* **Given passage**:
══════════
Lots of you came up, apparently simultaneously, with binvention ("a new, cutting-edge, state-of-the-art piece of technology which nobody actually needs" was the best gloss) and I feel sure that Jonathan Haldane's invention of tubiquitous ("the people who are on the box every time one switches the damn thing on - Anthea Turner, Carol Vorderman, Gaby Roslin...") will become standard usage in a year's time. Joyce himself would have been impressed by Mr J Turner's word cocklesshell to describe the parlous state of crustacean sex life. Sister Judith Blackburn came up with two handy new words, insoupciant ("indifference to the slurping sounds that are made whilst eating one's cream of tomato") and intrainsigent ("rail companies' failure to understand the dissatisfaction of their customers").

I was impressed by Chris Wood's cool coinages of Piaffle as "incomprehensible foreign songs" and Saabath as "Swedish car wash". But since I must choose a winner, it has to be Adam Addis, from HInksey Hill, Oxford, whose list of 20 definitions suggests a man with an obsessive-compulsive disorder or a lot of time on his hands. There are too many definitions to quote in full, but would it give a flavour if I mentioned slothario ("a man who tries to attract women by hanging in a tree chewing leaves") and vesperado ("an outlaw attending evensong on a motor-scooter") and jerboam ("a large bottle of champagne containing a dead rodent for extra flavour") and incompoop ("anyone fool enough to pay income tax")? Mr Addis has a surreal cast of mind that's ideal for this competition, and is a worthy winner. The bottle of Jack Daniels will be whizzing to Oxford this very day.

Thanks to all who took part, but please don't send me any more. I can no longer mistype a word on my computer screen without wondering if something facetious could be made of it...

THE NOVELIST and polymath Anthony Burgess once got himself fired for reviewing one of his own books. Inside Mr Enderby, one of the five novels he wrote in the early Sixties when he thought he had only a year to live, was published under the nom de plume of Joseph Kell. The books editor of the Yorkshire Post sent it to Burgess to assess, though the author had forewarned him about its imminent appearance. Presumably, the Yorkshire literatus was having a laugh. So Burgess obliged. It wasn't the most enthusiastic notice in the world ("This is a dirty book... It may well make some people sick, and those of my readers with tender stomachs are advised to let it alone") but it caused a furore.

Some sneak at the Daily Mail disclosed that Kell and Burgess were one and the same, and the great man was briefly consigned to the literary doghouse. The books editor even went on Granada TV to denounce him. What a shame Burgess isn't around to earn a crust from Butterfly magazine, a handsome and expensively mounted new journal devoted to "fiction, photography, interviews, reviews" and edited by a brash young cove called Dan Crowe. In the review section that follows the predictably zany layouts and the Chris Ofili-ish illustrations, Mr Crowe has had the bright idea of asking writers to review their own books. It's an idea so deliciously post-mod, so brilliant a statement on the self-ingesting nature of modern literary society, you could practically enter the review pages for the Turner Prize.

As for the entries, Alan Davidson, editor of the vast and magisterial Oxford Companion to Food, finds fault with his own book, but does it in style: "In a book which is strong on insects as human food," he writes, "it is remarkable that there is no reference to the classic French work Insectes Comestibles: Peuples Entomophages by Dr Emile Bergier."

More ambiguous when it comes to self-assessment is the divine Zadie Smith whose first novel White Teeth is published on 27 January and comes garlanded with praise from Salman Rushdie. Reviewing her debut work, she seems uncertain whether to commend her own jewelled prose or deprecate her cleverness. "This kind of precocity in so young a writer," she tells herself sternly, `has one half of the audience standing to applause [sic] and the other half wishing, as with other child performers of the past (Bonnie Langford, Shirley Temple et al), she would stay still for a minute and just shut up. White Teeth is the literary equivalent of a hyperactive, ginger-haired, tap-dancing 10-year-old..."

Don't be so hard on yourself, young lady. There's an awful lot of very unprecocious sharks out there who'll be happy to do the job for you.
══════════
* **Stated task a**: Return every row below that contains the string "Hoogendoorn".

* **A run of rows**:
══════════
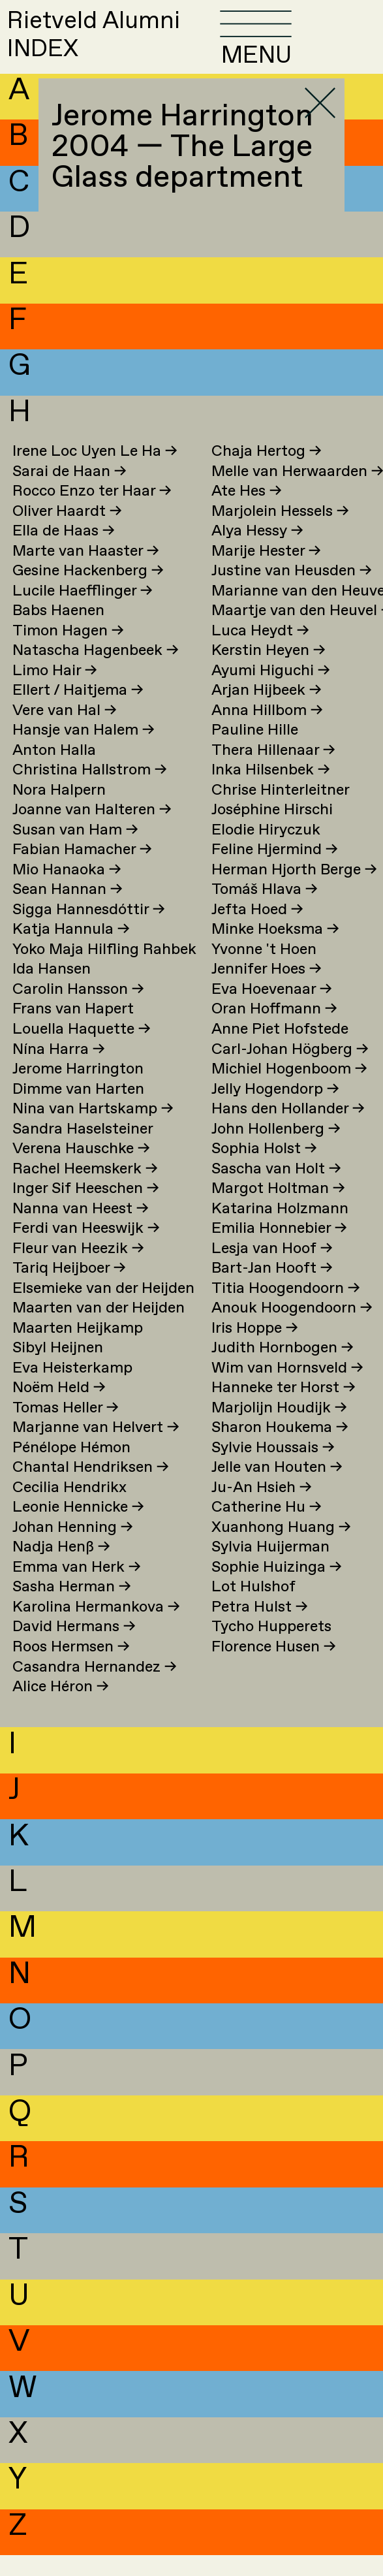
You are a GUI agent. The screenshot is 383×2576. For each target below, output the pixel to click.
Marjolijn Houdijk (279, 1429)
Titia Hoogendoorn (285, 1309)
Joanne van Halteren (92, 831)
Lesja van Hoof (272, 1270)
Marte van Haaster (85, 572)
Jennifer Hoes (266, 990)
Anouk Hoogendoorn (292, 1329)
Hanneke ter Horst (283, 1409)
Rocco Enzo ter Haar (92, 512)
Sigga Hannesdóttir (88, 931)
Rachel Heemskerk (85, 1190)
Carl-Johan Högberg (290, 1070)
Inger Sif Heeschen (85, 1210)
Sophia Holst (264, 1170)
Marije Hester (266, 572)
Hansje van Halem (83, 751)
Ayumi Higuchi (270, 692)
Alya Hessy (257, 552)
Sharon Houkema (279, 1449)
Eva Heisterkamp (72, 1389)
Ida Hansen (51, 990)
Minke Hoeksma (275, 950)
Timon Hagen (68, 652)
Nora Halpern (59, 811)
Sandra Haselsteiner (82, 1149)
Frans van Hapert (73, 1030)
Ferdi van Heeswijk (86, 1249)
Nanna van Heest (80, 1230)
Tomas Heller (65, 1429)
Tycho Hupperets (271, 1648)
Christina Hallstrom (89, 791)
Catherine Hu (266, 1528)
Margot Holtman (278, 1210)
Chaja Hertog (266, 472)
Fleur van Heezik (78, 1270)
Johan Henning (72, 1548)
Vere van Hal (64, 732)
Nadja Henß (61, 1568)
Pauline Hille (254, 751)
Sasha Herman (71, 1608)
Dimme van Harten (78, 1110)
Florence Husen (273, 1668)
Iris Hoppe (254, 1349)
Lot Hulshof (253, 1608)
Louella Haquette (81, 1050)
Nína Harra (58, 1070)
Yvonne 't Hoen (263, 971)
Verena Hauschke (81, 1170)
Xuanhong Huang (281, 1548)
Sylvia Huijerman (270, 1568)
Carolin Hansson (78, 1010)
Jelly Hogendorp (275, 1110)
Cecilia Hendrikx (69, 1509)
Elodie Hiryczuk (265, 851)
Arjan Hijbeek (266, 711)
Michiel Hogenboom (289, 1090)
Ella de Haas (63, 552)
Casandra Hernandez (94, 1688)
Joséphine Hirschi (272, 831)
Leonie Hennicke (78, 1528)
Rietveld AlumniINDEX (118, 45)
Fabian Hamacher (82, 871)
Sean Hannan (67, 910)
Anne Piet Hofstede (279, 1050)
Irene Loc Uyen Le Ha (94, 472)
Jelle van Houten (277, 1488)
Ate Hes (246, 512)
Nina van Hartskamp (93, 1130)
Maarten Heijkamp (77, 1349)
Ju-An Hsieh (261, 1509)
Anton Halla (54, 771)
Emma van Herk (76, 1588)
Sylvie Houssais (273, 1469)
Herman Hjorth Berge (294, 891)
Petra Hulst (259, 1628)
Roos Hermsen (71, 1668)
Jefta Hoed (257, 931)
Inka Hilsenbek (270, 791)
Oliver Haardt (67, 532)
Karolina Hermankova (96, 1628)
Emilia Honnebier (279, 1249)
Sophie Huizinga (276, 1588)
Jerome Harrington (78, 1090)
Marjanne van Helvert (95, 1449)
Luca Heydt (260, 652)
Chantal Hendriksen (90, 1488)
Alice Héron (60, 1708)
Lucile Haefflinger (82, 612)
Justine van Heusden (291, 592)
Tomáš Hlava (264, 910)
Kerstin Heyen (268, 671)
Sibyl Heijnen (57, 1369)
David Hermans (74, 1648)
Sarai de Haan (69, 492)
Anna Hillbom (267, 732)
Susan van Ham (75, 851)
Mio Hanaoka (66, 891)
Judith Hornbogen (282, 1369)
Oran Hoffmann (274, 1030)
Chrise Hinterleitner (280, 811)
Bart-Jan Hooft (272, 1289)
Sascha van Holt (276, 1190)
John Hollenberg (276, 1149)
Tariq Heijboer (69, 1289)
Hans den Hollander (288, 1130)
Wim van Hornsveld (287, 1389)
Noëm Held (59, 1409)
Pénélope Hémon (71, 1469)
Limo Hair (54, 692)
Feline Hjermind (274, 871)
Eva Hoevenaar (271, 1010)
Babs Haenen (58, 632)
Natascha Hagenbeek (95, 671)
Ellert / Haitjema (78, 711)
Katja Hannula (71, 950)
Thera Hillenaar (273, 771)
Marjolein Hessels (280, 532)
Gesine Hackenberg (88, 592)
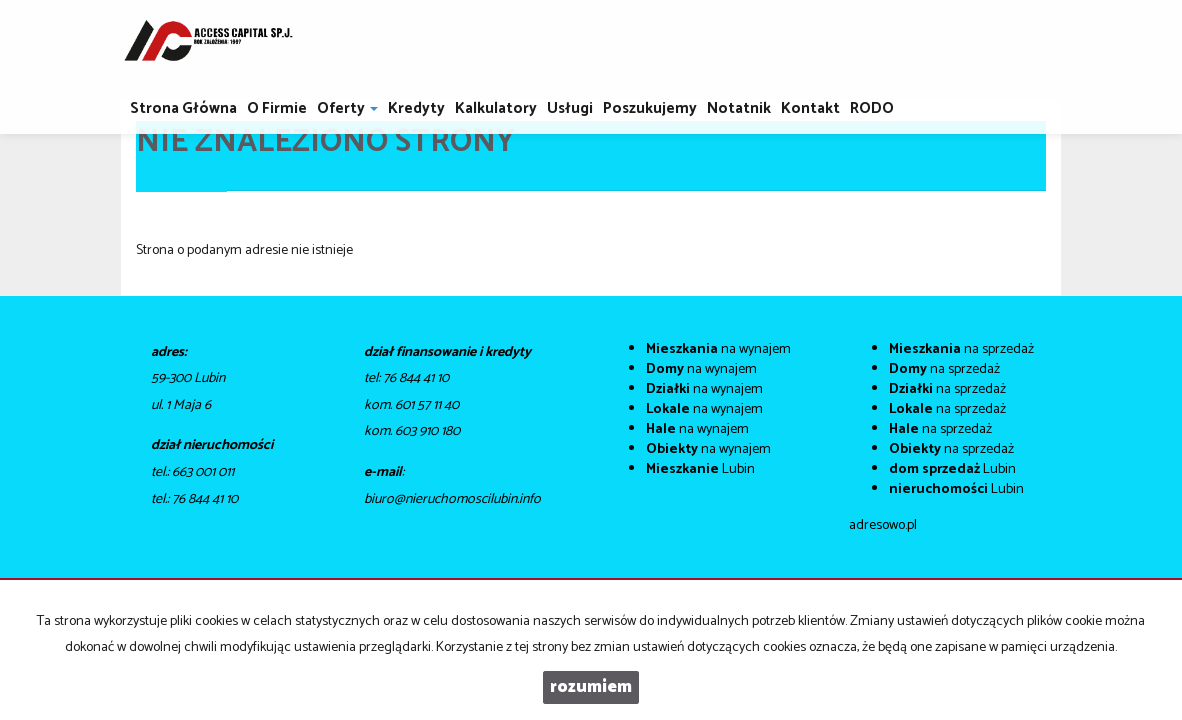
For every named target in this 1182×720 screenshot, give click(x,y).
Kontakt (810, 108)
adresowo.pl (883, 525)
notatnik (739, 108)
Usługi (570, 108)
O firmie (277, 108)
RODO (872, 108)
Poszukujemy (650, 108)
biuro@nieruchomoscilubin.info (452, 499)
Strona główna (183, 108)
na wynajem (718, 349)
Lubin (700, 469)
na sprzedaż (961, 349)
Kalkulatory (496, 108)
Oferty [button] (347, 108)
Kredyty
══════════
* **Stated task b**: In the column on coined words and self-reviews, under what pen name was Inside Mr Enderby published?

* **Problem solution a**:
Titia Hoogendoorn (285, 1309)
Anouk Hoogendoorn (292, 1329)

* **Problem solution b**: Joseph Kell